This Weekly Roundup is a clear example of how much of a tech/gaming industry the music business is becoming. Or at least getting close to it. Let’s dive into our new edition of the week.
#1. Bandcamp was acquired by… Epic Games
Well, you’ve heard it: the independent platform Bandcamp has been acquired by the gaming giant Epic Games. Now, that surprised a fair amount of people in the music industry; why would Bandcamp join Epic Games?
It’s rough to give a clear answer because everything is still a bit confusing. On their end, Epic Games is talking about creating a marketplace empowering all creators (are artists the creators or is their whole community involved?). Bandcamp is talking about the new capacity relying on the new owner to push new features such as livestream for their users.
It’s unclear what that implies for the music business. Are we talking about introducing Bandcamp’s model into Web3 and the metaverse? In this case, is it really a good thing for emerging artists looking to make money out of their newly released tracks?
Another analysis shows a more “Tech” side of things. Maybe the goal here for Epic Games is to get enough leverage to counter Apple on their 30% tax for apps downloaded through the App Store. We talked about it here a while ago, and it’s not going in their direction for now.
By the way, Epic Games has received outside funding, and among them, Tencent Holding. It’s becoming difficult to navigate the music business without seeing Tencent involved in music rights revenue.
#2. Is Kanye reinventing the release strategy?
The artist has been teasing his new album “Donda 2” through Social Media (especially Instagram). He decided to sell Stem Players to fans (around $200 to get your “hands on” the newly released album).
The strategy has been explained here by MIDiA research with a little analysis; basically a lot of revenue can come from this strategy but we need to be aware of one thing.

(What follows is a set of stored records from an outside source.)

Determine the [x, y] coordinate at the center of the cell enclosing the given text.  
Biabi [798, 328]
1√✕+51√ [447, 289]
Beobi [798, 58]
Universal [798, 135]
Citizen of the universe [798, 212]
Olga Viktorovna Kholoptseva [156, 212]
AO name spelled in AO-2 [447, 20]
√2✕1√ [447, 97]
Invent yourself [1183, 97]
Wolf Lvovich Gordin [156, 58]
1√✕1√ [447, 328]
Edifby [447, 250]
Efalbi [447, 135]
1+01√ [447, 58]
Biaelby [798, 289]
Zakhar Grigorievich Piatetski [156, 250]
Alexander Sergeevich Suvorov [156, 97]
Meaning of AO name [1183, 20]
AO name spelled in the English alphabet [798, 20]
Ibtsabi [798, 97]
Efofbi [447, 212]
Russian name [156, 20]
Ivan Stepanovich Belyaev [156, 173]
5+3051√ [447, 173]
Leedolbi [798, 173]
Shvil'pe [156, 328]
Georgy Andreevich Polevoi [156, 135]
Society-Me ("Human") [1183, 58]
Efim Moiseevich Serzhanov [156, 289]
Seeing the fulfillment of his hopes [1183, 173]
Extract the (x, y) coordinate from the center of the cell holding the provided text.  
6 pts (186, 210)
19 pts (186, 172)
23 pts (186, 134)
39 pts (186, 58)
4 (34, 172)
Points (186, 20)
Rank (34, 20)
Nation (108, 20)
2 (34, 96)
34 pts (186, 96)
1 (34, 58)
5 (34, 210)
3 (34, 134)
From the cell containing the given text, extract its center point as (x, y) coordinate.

Backlash is a real possibility when it comes to monetizing communities, a rather new aspect of our business. Well, another risk would be massive piracy on the stem players…
#3. Who is Bob Dylan working on NFT with?
The two Majors who acquired his catalog of course! Universal Music Group bought the artist’s song catalog while Sony Music Entertainment bought his recorded music rights last year. Now, Bob Dylan founded his very NFT project, onto which Sony and Universal are collaborating.
This materializes as a new NFT trading platform: Snowcrash, built by Dylan and his son, supported by Walter De Brouwer, a pioneer in decentralized finance. NFTs of Bob Dylan and Miles Davis should be released this year, we’ll see more of this story soon.
#4. What is Amazon’s Spotlight?
This week a new feature was rolled out on Amazon Music: Spotlight. This is a new way for artists to drive audiences on their profiles, by recording audio messages, directly streamed on the platform. Added to their page, it adds more of a personal touch for their (potential) fans.
#5. Care to guess the new major catalog sale?
Neil Diamond sold his complete master recording rights to Universal Music Group, with an additional unreleased ten new tracks. The author of “Sweet Caroline” and many more hits still well-listened to today released more than 130 million albums in his career. The price of the deal hasn’t been disclosed for this particular sale.